Советский правитель путешествовал по Соединенным Штатам с 15 по 27 сентября 1959 года, вызвав точно такую же общественную эйфорию, которую породила четырьмя годами ранее Женевская встреча на высшем уровне. И вновь встреча двух глав правительств больше подчеркнула собственно атмосферу, нежели суть, как это символизировалось лозунгом «дух Кэмп‑Дэвида». Журнал «Ньюсуик» опубликовал карточку подсчета очков, из которой следовало, что количество достижений от визита в значительной степени превышает количество неудач. А какими бы ни были эти неудачи, говорилось в отчете, они в основном касались неспособности лидеров добиться прогресса по поводу Берлина, точно это был какой‑то мелкий вопрос. Перечень достижений включал культурные обмены, рост объемов торговли, расширение научного сотрудничества, ни одно из которых не требовало встречи глав правительства. Чаще всего положительным следствием визита называлось то, что советский лидер предположительно лучше узнает пригласивших его хозяев. Это отражало стандартное американское суждение о том, что конфликты между странами порождаются не столкновением интересов, а скорее отсутствием взаимопонимания и что никто не мог, приехав в Америку, увидев ее, уехать, сохранив враждебное к ее образу жизни отношение.
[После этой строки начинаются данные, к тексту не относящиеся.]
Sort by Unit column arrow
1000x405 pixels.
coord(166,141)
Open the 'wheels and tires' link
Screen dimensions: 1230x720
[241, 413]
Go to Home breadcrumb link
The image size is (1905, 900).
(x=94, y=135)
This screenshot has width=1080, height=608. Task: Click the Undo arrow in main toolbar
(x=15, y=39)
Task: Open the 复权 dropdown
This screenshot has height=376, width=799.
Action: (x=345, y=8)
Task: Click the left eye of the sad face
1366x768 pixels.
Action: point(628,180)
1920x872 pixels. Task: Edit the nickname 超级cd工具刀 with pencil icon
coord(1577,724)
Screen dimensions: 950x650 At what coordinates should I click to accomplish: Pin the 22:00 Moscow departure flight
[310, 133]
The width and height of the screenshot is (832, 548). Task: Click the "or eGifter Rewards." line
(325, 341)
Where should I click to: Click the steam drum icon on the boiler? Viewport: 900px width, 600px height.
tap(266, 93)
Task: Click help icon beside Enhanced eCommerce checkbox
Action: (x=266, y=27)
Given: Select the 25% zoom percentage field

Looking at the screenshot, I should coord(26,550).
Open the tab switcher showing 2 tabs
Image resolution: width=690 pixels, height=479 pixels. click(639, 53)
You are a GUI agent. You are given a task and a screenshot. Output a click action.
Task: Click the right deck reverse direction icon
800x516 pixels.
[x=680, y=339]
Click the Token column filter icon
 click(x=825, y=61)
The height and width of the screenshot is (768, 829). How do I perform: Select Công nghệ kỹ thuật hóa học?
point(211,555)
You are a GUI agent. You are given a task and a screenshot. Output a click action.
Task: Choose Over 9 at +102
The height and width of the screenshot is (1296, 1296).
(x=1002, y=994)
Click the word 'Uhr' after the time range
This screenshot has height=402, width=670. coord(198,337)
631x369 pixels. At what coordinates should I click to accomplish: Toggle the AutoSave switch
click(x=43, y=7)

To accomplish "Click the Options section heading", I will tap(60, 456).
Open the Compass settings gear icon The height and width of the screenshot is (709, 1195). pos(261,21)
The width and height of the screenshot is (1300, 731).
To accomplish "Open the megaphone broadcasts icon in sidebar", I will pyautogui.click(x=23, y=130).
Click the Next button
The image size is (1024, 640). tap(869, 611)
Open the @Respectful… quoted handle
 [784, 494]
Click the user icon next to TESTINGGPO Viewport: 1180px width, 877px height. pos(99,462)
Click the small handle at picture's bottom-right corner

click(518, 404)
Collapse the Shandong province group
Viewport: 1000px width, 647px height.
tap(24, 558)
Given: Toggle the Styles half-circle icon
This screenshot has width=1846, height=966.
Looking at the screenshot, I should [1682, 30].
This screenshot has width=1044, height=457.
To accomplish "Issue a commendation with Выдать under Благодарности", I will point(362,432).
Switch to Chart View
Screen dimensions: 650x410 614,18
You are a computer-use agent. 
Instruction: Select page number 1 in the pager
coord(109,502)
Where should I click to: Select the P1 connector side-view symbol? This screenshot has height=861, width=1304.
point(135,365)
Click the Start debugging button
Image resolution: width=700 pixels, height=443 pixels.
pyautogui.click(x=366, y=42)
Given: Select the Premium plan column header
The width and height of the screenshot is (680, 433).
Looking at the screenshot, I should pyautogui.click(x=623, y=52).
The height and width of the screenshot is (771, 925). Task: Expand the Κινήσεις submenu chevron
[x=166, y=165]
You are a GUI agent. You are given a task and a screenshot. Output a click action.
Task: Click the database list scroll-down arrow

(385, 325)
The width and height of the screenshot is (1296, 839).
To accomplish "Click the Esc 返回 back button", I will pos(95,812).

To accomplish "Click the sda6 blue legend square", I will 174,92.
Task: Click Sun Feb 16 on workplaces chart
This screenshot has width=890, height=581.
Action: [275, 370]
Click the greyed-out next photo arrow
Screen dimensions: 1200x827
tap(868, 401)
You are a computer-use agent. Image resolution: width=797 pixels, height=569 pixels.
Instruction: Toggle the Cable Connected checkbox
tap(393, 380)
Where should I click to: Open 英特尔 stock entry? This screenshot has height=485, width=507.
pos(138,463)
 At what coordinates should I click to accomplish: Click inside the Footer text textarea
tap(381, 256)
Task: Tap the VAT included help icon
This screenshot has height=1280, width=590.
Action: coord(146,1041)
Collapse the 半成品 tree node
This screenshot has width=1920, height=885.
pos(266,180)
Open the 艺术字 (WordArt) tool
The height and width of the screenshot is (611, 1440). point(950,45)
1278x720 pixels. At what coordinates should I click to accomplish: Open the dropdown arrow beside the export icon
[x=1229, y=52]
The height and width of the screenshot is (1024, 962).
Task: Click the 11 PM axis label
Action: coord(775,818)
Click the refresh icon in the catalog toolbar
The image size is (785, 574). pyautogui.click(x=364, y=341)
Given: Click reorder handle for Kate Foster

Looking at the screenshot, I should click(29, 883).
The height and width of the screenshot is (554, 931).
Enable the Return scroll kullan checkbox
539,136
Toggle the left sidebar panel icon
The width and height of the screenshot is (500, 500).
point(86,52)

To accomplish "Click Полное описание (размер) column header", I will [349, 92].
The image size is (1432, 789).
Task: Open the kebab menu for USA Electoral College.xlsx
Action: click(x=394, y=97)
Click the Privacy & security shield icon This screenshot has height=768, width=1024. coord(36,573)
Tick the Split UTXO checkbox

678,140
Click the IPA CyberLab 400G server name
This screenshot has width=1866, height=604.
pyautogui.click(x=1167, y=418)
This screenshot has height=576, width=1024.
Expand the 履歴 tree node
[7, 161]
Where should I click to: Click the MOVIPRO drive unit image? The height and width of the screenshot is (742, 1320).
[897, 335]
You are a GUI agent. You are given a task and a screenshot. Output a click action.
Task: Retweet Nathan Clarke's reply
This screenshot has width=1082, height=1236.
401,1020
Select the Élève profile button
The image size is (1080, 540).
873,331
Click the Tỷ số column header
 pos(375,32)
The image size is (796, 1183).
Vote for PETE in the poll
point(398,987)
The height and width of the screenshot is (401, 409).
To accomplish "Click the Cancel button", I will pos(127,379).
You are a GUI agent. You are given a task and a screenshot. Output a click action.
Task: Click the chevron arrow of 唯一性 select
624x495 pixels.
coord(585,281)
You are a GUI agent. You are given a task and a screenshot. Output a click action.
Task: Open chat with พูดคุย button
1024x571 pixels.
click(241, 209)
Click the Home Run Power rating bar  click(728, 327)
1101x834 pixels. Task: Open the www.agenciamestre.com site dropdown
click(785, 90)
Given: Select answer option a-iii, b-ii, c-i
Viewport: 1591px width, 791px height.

Согласно проведенному журналом «Ньюсуик» опросу, американцы считали, что Хрущев в итоге понял, «что американцы, начиная с самого президента, действительно хотят мира»[31]. И если Хрущев на самом деле пришел к подобному выводу, то эффект оказался разноплановым. В любом случае он сделал свое открытие государственной тайной. Выступая через несколько недель, в начале декабря, Хрущев хвастал, что «капиталистический мир трещит под ударами социалистического лагеря. …У нас есть воля к победе»[32].

Эйзенхауэр тоже остался от встречи на высшем уровне примерно с тем же убеждением, с каким пришел на нее: он продолжал хотеть, если не желать, изменить статус Берлина. В конце встречи на высшем уровне, 1 октября, Эйзенхауэр обрисовал свою идею надлежащего выхода из кризиса своему советнику по национальной безопасности Гордону Грею:

«Мы должны помнить, что Берлин представляет собой ненормальную ситуацию, что мы считаем необходимым с ней смириться и что она была порождена некоторыми ошибками наших руководителей – Черчилля и Рузвельта. Однако он (Эйзенхауэр) считает, что должен быть какой‑то способ создания свободного города, который каким‑то образом должен быть частью Западной Германии. Это, возможно, потребует, чтобы ООН стала стороной, гарантирующей свободу, безопасность и неприкосновенность города, который имел бы невооруженный статус, за исключением полицейских сил. Он повторил, что настанет время, и, возможно, скоро, когда мы просто выведем оттуда свои войска»[33].

При том, что Хрущев, к счастью, проявил нежелание прорабатывать эти или какие‑либо еще идеи, западные союзники добились по умолчанию своей главной цели, заключавшейся в выигрыше времени. В 1955 году Женевское совещание позволило Хрущеву добиться ослабления напряженности без каких‑либо существенных уступок с его стороны; в 1959 году Эйзенхауэр добился точно такого же результата, задействуя так называемый «дух Кэмп‑Дэвида».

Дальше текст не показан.